Without procedural democracy there can be no substantive democracy. But mastering procedure means nothing if the substance that it brings along won’t uphold rights that form the heart and soul of democracy. We are living in an age where democracy has come to be affiliated with a minimum content: rule of law and guarantee of inalienable human rights including the right to life, liberty, equality and dignity. Thus majority rule must promise a core set of rights and values to each and every citizen if it wishes to qualify as democracy. Can the JI’s worldview and political programme create such democracy for Pakistanis of all faiths alike?
When we speak of meaningful change, we no longer have the luxury to bandy about platitudes and banal solutions. Here are some of the drawing-room solutions that are dangerously misconceived: all we need is one good leader to sort out our problems; there would be no terror only if America were to leave us alone; only if we could exploit our natural resources honestly we’d be an economic giant.
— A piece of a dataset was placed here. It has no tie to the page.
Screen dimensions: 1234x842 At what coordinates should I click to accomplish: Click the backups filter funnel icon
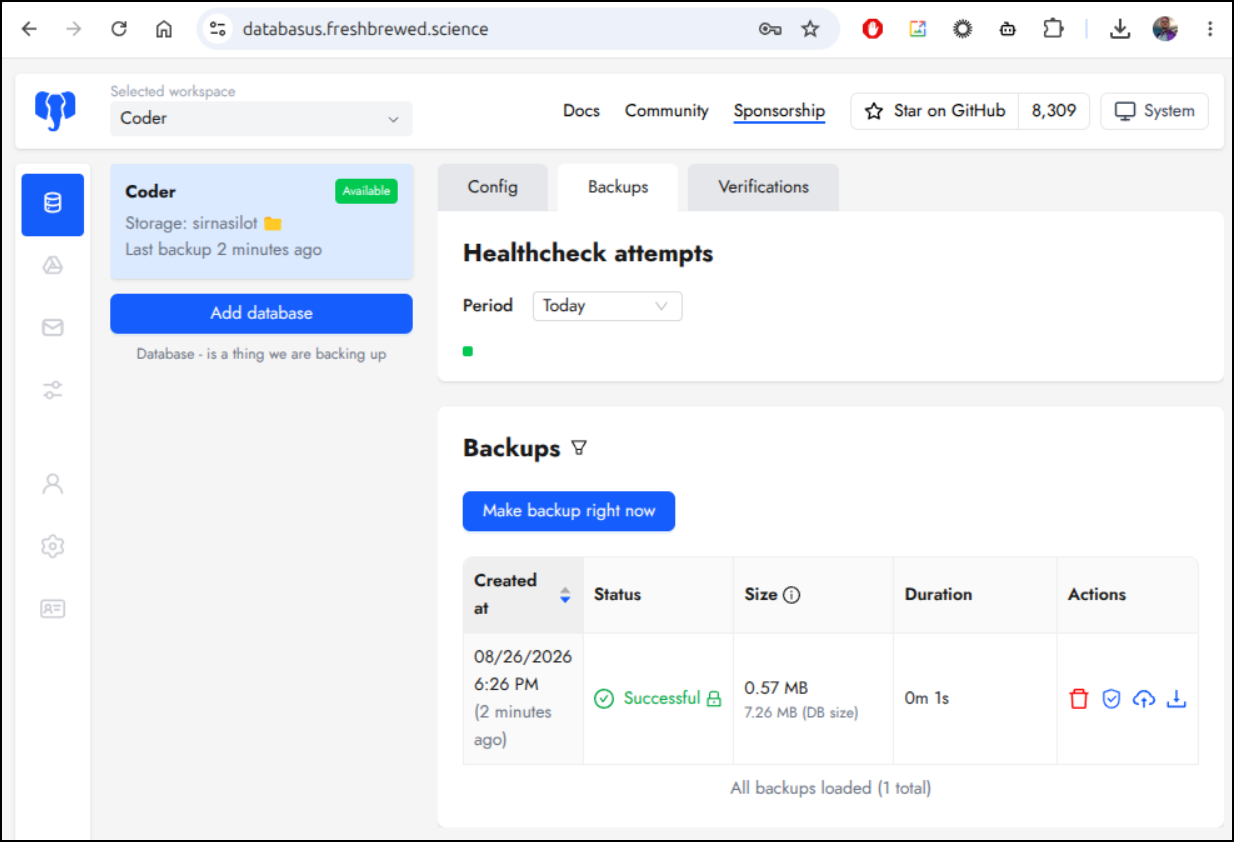pos(579,448)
Let us understand that corruption is a manifestation of our socio-political condition: our abominable political ethos rooted in the bigotry that cultivates and sustains regressive cultural values and traditions, and state and societal institutions that imbibe and strengthen such ethos and traditions.
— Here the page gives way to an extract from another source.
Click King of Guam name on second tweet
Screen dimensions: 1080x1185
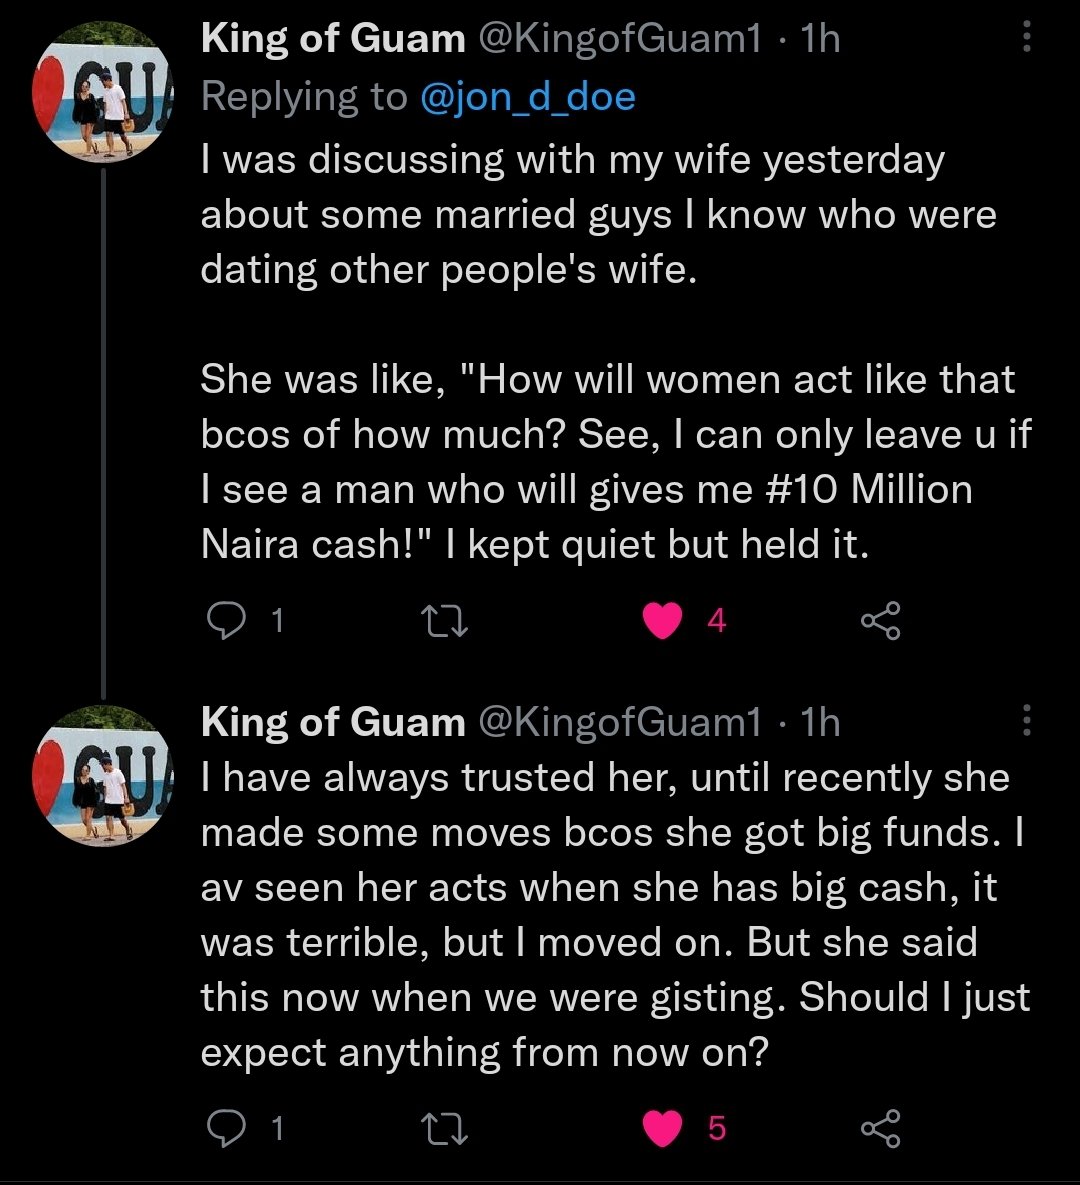333,722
Any vision for a progressive new Pakistan must recognise intolerance as our foremost ailment. And further that the brand of intolerance afflicting us is inspired by the idea that state has a right to enforce a view of religion on its citizens. Pakistan is struggling with multiple fault-lines, prominent amongst which is the progressive-extremist divide and the civil-military divide. The JI on both counts falls on the wrong side. As a historical matter it qualifies as a retrogressive pro-status quo force that has mixed faith with politics, confused morality and religion, muddled sin and crime and advocated a programme that undermines both procedural and substantive democracy.
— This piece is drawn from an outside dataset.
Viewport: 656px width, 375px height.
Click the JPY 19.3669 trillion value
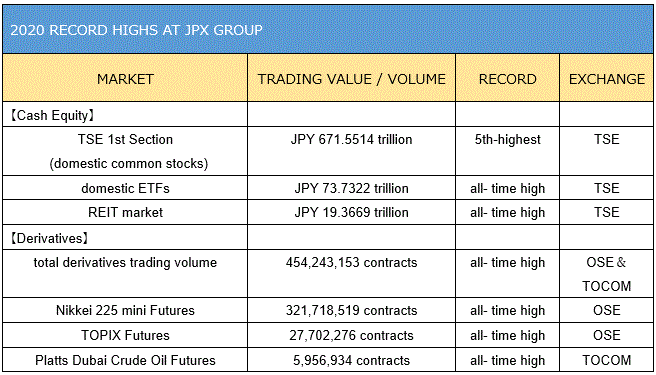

It has pursued a politics of hate coupled with a false promise of glory built on concocted history. It has diverted attention from our urgent need for social reform and behavioral change by pointing fingers at ‘foreign powers’ and nurturing xenophobia rooted in a conspiratorial mindset. The JI’s politics has stood for everything that must be rejected in a rational and progressive society. This is no theoretical debate about whether liberalism is better than conservatism or whether Pakistan was conceived as a Muslim country or an Islamic state. This is about what kind of society we wish to raise our kids in.
When a patient is terminally ill and medical science has no remedy (or hope) to offer, it is understandable for the superstitious to rely on faith healers as last resort. But Pakistan isn’t terminally ill yet to turn to bearded and un-bearded faith-healers. We need sensible, pragmatic and bigotry-free politicos to begin implementing proven measures for progressive social, political and economic reform that focus on needs of citizen in this world and not the next. If the PTI’s leadership decides that its worldview, agenda for reform and political and social value-set is close enough to that of the JI to merit an electoral seat adjustment between the two, the PTI might not be the party of change many wish for it to be.